Кузьмич поначалу сделал непонятливые глаза. Что такое, мол? Какие проблемы? Но потом понял и хлопнул ладошкой себе по губам. Соображает быстро. Я показал на себя, кивнул головой и заорал. Достаточно громко, замечу, для здравомыслящего человека.

— Эй ты, крыса корабельная! Ты думаешь, мы тебя боимся, таракана безтелого?! Да я тебя, таракана, одной левой. Одним пальцем. Одним плевком.

Кузьмич закатил глаза и рухнул в обморок. На него моя речь произвела достойное впечатление.

Я еще несколько минут разорялся. Вспоминал ругательства. Обидные прозвища. Называл голос всяческими обидными словами. Прошелся по родственникам.

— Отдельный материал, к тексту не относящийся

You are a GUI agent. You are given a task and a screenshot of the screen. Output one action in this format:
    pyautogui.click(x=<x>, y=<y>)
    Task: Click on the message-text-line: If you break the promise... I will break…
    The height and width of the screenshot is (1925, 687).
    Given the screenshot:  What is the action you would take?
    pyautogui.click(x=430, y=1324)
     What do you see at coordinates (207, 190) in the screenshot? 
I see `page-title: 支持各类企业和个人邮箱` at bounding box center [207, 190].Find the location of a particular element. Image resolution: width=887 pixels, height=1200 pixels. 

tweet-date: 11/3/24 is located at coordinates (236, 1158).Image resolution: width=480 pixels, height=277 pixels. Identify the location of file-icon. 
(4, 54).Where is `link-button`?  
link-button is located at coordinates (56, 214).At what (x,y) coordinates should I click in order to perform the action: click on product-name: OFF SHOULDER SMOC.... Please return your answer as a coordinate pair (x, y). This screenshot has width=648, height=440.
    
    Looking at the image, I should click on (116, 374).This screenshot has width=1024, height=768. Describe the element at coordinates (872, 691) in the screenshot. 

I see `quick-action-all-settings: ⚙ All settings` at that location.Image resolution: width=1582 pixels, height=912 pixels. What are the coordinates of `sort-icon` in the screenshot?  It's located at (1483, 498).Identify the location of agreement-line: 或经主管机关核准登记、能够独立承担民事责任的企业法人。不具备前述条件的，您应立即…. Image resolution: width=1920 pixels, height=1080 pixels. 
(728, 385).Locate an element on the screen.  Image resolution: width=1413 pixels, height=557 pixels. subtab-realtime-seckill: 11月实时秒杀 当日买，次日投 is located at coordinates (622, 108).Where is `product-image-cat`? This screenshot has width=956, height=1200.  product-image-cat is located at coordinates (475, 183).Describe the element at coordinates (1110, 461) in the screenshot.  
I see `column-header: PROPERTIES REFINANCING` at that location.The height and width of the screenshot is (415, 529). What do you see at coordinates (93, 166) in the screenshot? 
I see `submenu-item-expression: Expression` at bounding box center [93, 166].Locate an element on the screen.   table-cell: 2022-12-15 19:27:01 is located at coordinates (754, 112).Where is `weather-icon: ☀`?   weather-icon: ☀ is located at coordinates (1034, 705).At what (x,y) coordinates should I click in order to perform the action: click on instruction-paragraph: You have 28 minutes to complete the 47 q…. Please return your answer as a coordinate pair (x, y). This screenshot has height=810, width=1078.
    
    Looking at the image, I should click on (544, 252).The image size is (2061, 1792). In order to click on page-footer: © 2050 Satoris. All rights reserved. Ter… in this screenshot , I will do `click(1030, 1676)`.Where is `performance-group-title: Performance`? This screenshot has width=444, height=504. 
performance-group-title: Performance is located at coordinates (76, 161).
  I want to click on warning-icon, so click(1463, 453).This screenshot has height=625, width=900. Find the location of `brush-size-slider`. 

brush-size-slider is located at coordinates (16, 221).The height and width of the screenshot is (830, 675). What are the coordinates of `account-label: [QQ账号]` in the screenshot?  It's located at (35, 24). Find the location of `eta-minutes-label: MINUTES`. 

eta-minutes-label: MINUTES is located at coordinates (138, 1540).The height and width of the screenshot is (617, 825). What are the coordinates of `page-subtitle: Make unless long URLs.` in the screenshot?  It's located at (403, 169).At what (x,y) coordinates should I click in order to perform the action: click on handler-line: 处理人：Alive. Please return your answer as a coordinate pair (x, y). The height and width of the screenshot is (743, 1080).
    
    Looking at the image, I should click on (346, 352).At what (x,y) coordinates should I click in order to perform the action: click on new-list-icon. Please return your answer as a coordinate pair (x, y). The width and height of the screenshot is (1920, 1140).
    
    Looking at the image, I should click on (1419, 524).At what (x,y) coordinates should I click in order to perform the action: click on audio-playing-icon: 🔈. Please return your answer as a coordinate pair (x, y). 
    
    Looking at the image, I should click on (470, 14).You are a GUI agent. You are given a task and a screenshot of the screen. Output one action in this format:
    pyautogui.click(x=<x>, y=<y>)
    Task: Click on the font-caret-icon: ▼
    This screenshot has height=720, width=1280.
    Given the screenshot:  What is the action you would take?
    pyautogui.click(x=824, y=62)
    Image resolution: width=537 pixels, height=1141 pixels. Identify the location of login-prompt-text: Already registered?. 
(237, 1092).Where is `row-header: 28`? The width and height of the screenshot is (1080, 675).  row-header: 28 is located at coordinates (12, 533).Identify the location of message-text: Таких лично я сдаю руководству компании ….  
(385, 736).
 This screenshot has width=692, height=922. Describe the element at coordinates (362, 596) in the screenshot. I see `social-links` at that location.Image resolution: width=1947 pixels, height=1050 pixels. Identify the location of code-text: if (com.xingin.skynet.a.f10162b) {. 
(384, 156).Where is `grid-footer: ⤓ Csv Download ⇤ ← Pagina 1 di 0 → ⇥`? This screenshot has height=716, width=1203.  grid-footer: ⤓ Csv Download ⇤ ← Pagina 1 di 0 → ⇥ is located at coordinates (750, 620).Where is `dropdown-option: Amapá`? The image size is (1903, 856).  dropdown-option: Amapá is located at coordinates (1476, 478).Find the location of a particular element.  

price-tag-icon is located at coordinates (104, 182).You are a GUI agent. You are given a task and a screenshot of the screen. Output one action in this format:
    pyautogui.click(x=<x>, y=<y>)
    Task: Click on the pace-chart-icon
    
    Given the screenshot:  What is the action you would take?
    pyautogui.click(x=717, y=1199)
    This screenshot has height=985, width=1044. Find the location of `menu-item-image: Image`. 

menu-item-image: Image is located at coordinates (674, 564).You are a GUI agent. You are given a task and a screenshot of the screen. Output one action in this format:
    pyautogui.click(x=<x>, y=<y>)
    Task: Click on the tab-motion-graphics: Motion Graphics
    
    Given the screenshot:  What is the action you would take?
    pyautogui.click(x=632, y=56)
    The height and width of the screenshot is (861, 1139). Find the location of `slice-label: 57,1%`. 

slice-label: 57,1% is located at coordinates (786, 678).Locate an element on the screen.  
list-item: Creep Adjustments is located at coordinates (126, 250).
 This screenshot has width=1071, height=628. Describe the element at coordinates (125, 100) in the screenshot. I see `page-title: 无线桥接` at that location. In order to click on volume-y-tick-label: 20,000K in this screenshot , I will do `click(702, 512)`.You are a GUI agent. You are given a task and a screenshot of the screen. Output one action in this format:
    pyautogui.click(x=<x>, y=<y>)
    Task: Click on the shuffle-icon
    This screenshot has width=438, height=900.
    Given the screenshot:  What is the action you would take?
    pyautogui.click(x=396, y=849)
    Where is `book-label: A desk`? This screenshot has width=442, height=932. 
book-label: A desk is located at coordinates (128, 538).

Никакого эффекта. Молчит, словно рыба.

Наконец, совсем обессиленный, когда уж и пришедшему в себя Кузьмичу надоело меня слушать, я выдавил последнее, что смог придумать:

— Сам ты дерьмо, и корабль твой дерьмовый.

— А вот это ты зря.

Голос не выдержал, голос сознался, что он есть на самом деле. И он указал, какое у него самое больное место. Корабль!

— Сработало! — заорал Кузьмич и кинулся ко мне обниматься. Я то не совсем понимал его радость. Если бы я был на месте голоса, то, услышав столько про себя лестного, не простил бы этого никому, даже столь милому и симпатичному уроду, который в данную минуту обнимался с тараканом.

Примерно это и сказал голос, доносившийся, как мне показалось, со всех сторон сразу.

— Я могу и обидеться на милого и симпатичного урода и его говорящего таракана.

Я остановил Кузьмича, который приготовился с пеной на губах доказывать, что он не таракан, а самый что ни наесть настоящий думающий бабочек. Не время. Потом.

— А кто это с нами базарит? — спросил я, обращаясь в потолок.

— С тобой не базарит, а говорит космический спец корабль «ВОЛК». И совсем не четвероногое животное, как заметило тараканообразное. Вселенский Линейный Корабль. Сокращенно «ВОЛК».

— А куда буковка круглая подевалась? — до чего ж Кузьмич умен. А я и не заметил сразу.

— Да, — надо бы и мне слово веское вставить.

Голос слегка замешкался. Потом доверительно сообщил:

— Круглая буковка для красоты. А то получается нелепица какая-то. «ВЛК». Смахивает, знаете ли, на всесоюзное какое-то общество.

Кузьмич подмигнул мне и, обратившись к Голосу, спросил:

— А ведь можно сказать, что ты, предположим, «Вселенский Очень Линейный корабль»?

Голос думал долго. Очень долго. Мы устали с Кузьмичем ждать. Так и состариться можно ожидаючи.